- 1 month ago
- Wedding: September 2020
Yeah, don’t see a counselor in the clergy. Full stop.
OP, I think maybe your concern is that a counselor will try to find some fault with you? But trust me, any counselor will vidate your concerns and it will be your fiancee on the defense. As another bee said, a third party voice of reason is exactly what you need here. Please be brave and find counseling. Even if you didn’t have a major concern, premarital counseling is very helpful.
Also, I know the bees are being tough on you, but they are really concerned for you. You sound like a caring, considerate human who might be poorly matched with a selfish, thoughtless one? Or maybe not! Her response to counseling would tell you that.
Also, my future mother in law is a Pentecostal type who is homophobic and I think that would cause issues for holiday events as I have a sister who is lesbian and is in long term relationship with her partner.
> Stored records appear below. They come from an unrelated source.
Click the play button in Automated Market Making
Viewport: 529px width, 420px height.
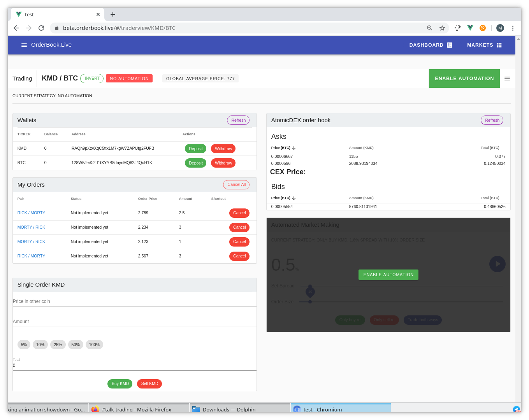click(x=497, y=264)
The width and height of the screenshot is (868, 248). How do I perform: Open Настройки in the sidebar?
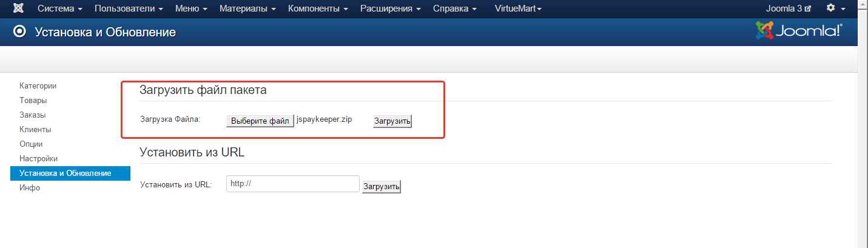tap(38, 159)
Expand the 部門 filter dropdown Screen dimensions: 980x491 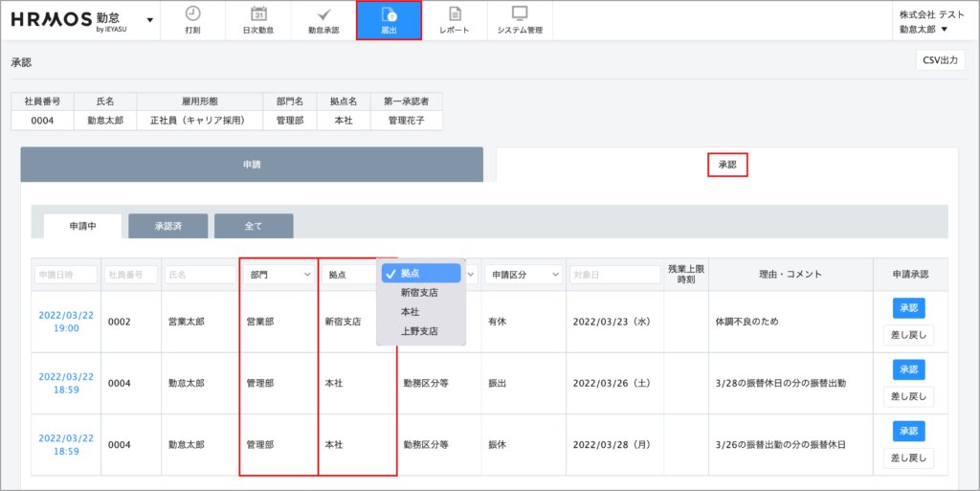tap(279, 275)
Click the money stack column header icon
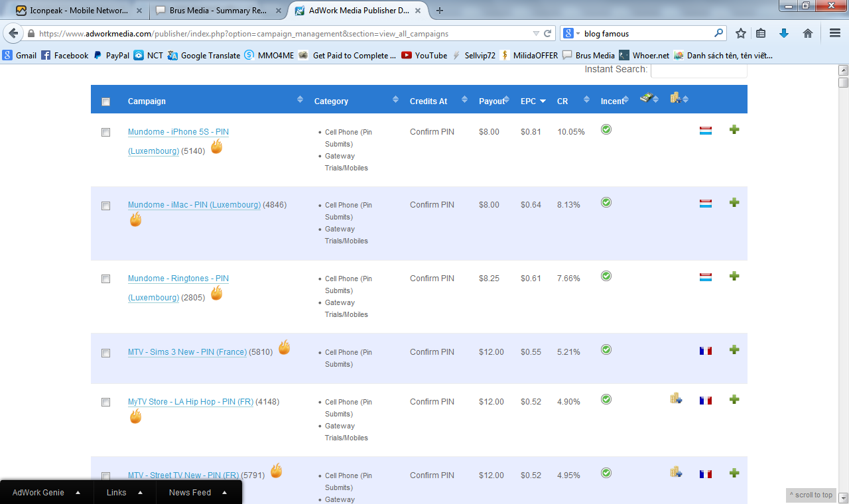The width and height of the screenshot is (849, 504). tap(647, 98)
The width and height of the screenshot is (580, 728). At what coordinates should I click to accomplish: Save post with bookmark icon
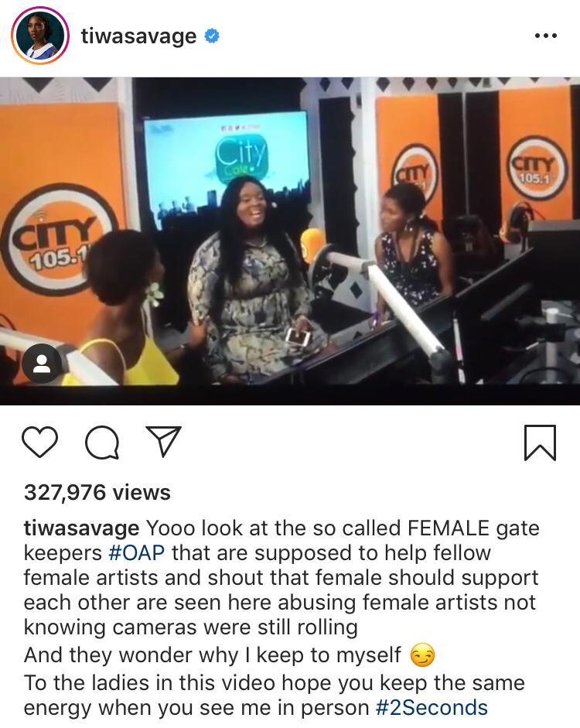point(540,443)
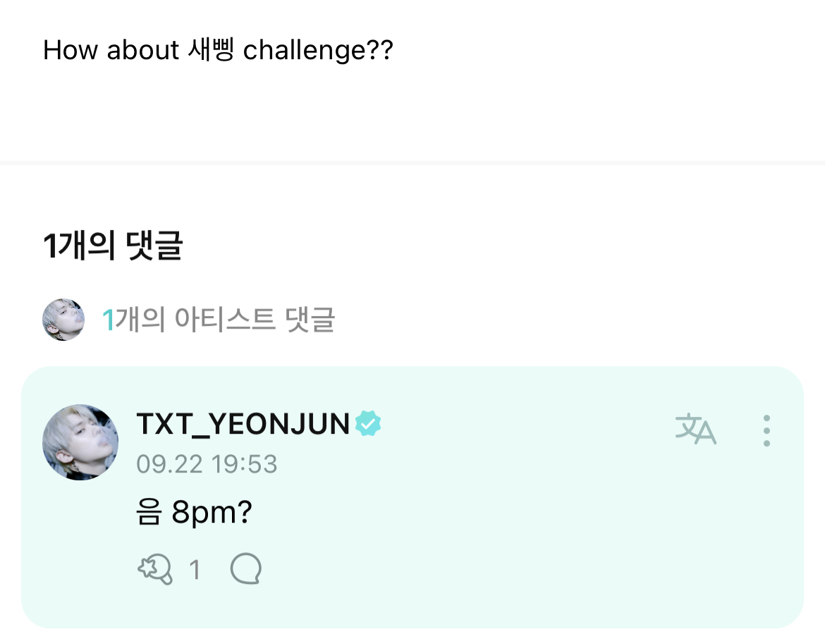Tap the 09.22 19:53 timestamp
Image resolution: width=825 pixels, height=644 pixels.
pyautogui.click(x=207, y=464)
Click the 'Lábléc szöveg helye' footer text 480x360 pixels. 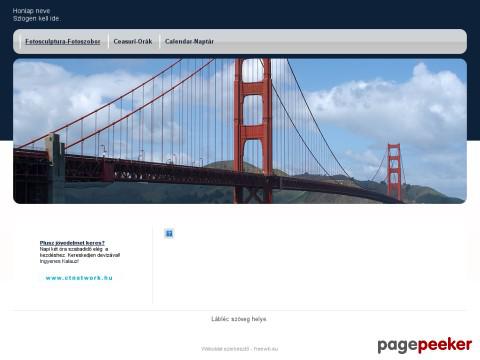click(239, 319)
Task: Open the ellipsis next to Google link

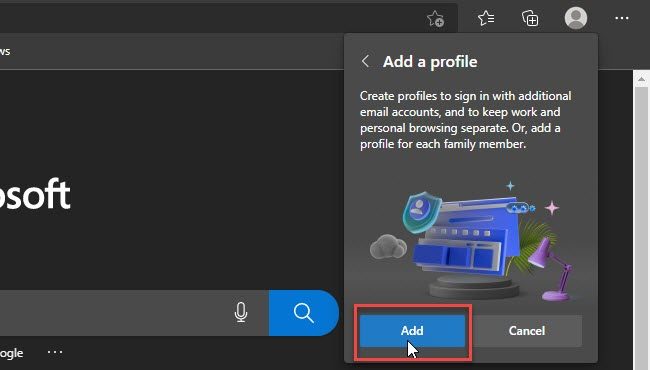Action: (55, 352)
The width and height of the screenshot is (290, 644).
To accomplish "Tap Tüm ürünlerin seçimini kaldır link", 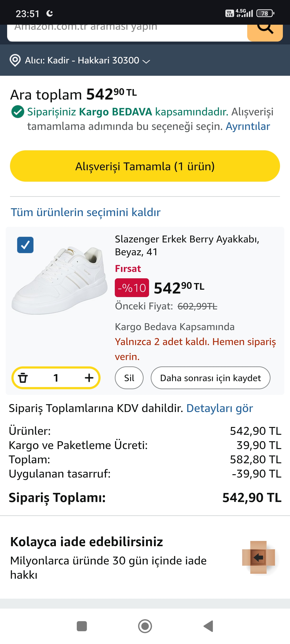I will (85, 212).
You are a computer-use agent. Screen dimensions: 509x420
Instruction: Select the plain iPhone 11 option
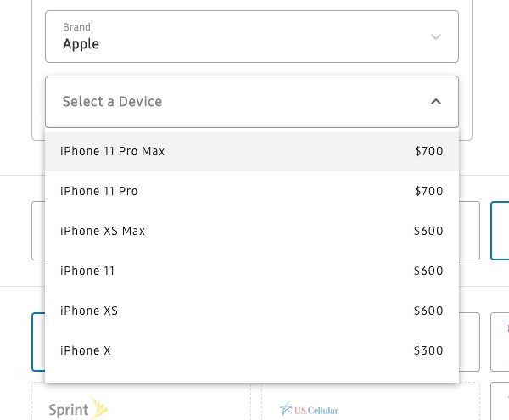tap(87, 272)
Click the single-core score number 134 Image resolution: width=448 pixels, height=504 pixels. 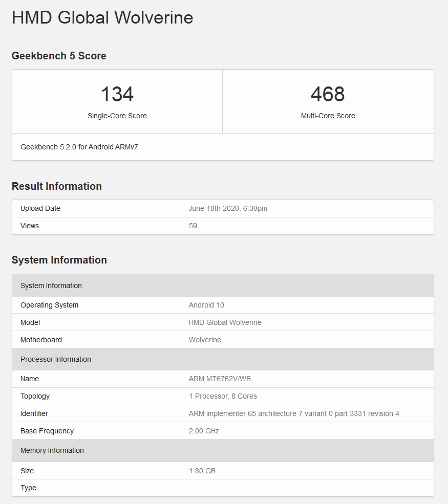pyautogui.click(x=117, y=95)
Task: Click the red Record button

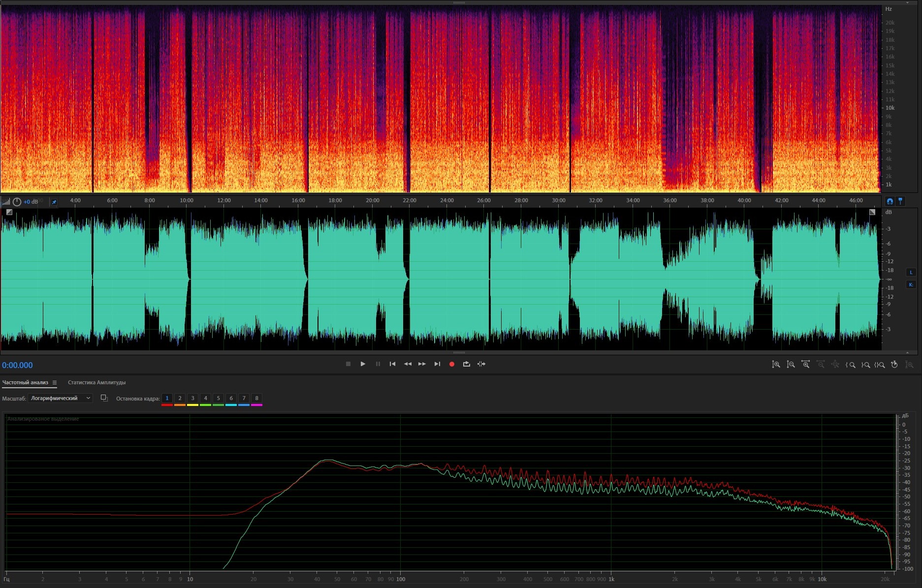Action: pyautogui.click(x=451, y=364)
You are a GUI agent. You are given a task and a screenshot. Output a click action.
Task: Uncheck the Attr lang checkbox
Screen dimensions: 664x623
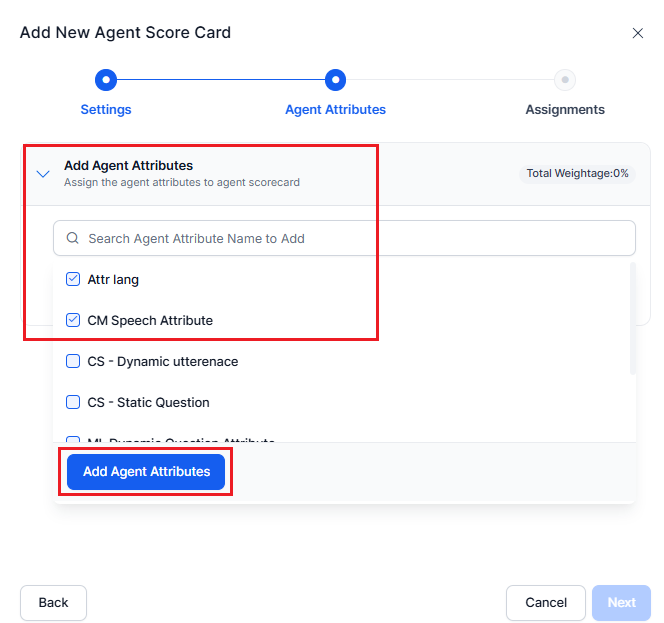[x=73, y=280]
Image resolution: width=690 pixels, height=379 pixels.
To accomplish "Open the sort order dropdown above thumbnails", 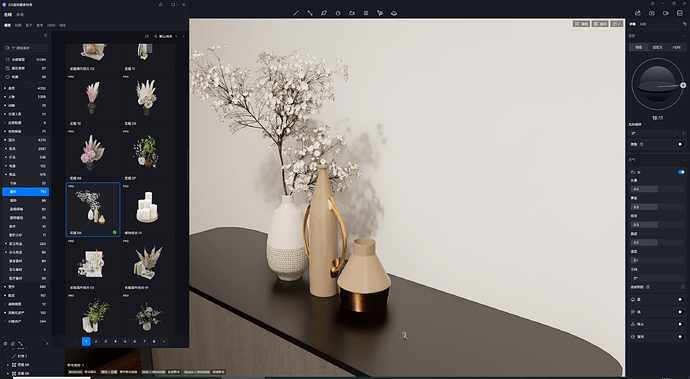I will (166, 36).
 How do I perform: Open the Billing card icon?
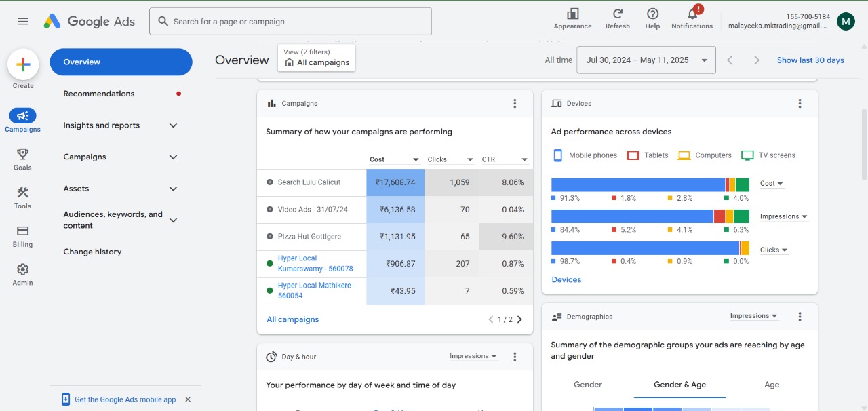(x=22, y=232)
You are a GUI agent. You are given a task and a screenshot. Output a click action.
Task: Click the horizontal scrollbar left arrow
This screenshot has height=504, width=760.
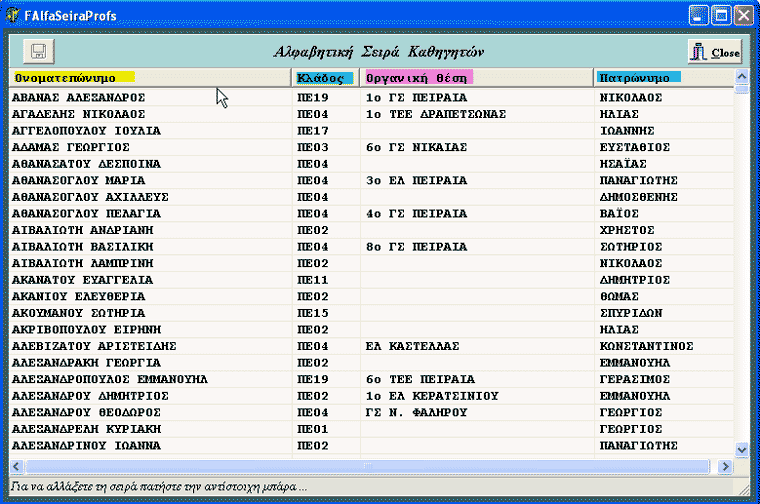coord(15,466)
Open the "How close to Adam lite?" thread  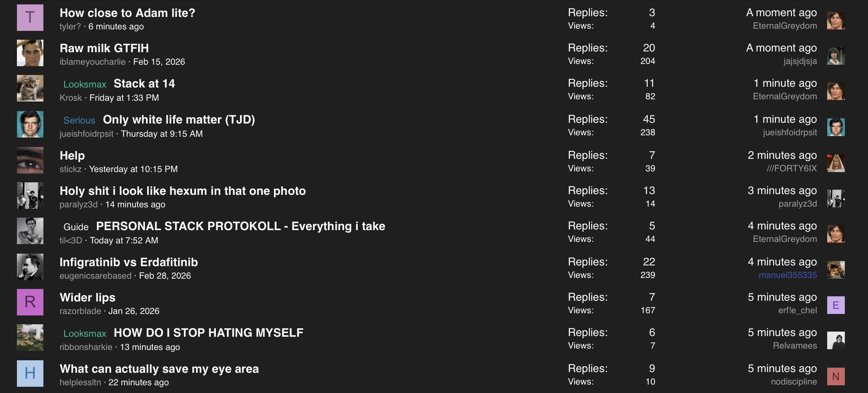tap(127, 13)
Does your fiance share her mother’s Pentecostal views? Is she not wanting your family around because she secretly disapproves of your sister? This really concerns me. A controlling Mother-In-Law is one thing. A homophobic one from a strict religion is terrifying. Don’t sacrifice your family relationship for mean people!
It is not at all odd to invite a single parent to share holidays, or married parents for that matter.
But that is beside the point. You have more than valid reason not to include her. She’ll just have to be alone for some holidays and get over it. Too bad. It’s her loss.